GIVEN REQUEST: Switch every "server icon" in the material below to "server symbol", and write the material out again with everything else unchanged.

___ AVAILABLE DATA ___

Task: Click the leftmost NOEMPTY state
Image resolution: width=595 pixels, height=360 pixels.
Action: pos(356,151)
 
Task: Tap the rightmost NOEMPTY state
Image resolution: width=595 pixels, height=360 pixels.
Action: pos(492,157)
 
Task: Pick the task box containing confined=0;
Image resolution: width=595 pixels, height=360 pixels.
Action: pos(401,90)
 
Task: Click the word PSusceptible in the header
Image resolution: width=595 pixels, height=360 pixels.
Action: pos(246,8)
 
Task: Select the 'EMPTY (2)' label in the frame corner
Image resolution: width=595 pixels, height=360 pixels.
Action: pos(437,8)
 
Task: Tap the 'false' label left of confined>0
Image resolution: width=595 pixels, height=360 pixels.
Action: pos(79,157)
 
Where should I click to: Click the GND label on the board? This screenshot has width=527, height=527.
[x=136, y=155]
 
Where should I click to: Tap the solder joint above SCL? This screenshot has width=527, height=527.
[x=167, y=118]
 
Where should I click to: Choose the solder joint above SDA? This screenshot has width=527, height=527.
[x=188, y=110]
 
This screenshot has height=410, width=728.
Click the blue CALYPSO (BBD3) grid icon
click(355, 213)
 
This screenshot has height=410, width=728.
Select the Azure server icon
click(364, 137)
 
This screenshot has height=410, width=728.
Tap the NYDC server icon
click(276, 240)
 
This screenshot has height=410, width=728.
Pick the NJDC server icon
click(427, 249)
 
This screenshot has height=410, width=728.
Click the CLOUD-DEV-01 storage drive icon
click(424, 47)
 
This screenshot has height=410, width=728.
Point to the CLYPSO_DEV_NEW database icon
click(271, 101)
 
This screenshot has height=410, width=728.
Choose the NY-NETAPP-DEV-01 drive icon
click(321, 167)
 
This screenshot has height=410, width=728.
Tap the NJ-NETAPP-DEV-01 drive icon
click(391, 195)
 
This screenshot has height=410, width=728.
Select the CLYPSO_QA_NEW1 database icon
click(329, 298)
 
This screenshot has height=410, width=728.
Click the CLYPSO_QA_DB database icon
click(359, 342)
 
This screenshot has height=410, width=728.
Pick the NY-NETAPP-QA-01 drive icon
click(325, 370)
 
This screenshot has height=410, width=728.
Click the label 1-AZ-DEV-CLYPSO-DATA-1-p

___

SOLUTION:
Task: Click the leftmost NOEMPTY state
Image resolution: width=595 pixels, height=360 pixels.
Action: pos(356,151)
 
Task: Tap the rightmost NOEMPTY state
Image resolution: width=595 pixels, height=360 pixels.
Action: pos(492,157)
 
Task: Pick the task box containing confined=0;
Image resolution: width=595 pixels, height=360 pixels.
Action: pos(401,90)
 
Task: Click the word PSusceptible in the header
Image resolution: width=595 pixels, height=360 pixels.
Action: pos(246,8)
 
Task: Select the 'EMPTY (2)' label in the frame corner
Image resolution: width=595 pixels, height=360 pixels.
Action: pos(437,8)
 
Task: Tap the 'false' label left of confined>0
Image resolution: width=595 pixels, height=360 pixels.
Action: pos(79,157)
 
Where should I click to: Click the GND label on the board? This screenshot has width=527, height=527.
[x=136, y=155]
 
Where should I click to: Tap the solder joint above SCL? This screenshot has width=527, height=527.
[x=167, y=118]
 
Where should I click to: Choose the solder joint above SDA? This screenshot has width=527, height=527.
[x=188, y=110]
 
This screenshot has height=410, width=728.
Click the blue CALYPSO (BBD3) grid icon
click(355, 213)
 
This screenshot has height=410, width=728.
Select the Azure server symbol
click(364, 137)
 
This screenshot has height=410, width=728.
Tap the NYDC server symbol
click(276, 240)
 
This screenshot has height=410, width=728.
Pick the NJDC server symbol
click(427, 249)
 
This screenshot has height=410, width=728.
Click the CLOUD-DEV-01 storage drive icon
click(424, 47)
 
This screenshot has height=410, width=728.
Point to the CLYPSO_DEV_NEW database icon
click(271, 101)
 
This screenshot has height=410, width=728.
Choose the NY-NETAPP-DEV-01 drive icon
click(321, 167)
 
This screenshot has height=410, width=728.
Tap the NJ-NETAPP-DEV-01 drive icon
click(391, 195)
 
This screenshot has height=410, width=728.
Select the CLYPSO_QA_NEW1 database icon
click(329, 298)
 
This screenshot has height=410, width=728.
Click the CLYPSO_QA_DB database icon
click(359, 342)
 
This screenshot has height=410, width=728.
Pick the NY-NETAPP-QA-01 drive icon
click(325, 370)
 
This screenshot has height=410, width=728.
Click the label 1-AZ-DEV-CLYPSO-DATA-1-p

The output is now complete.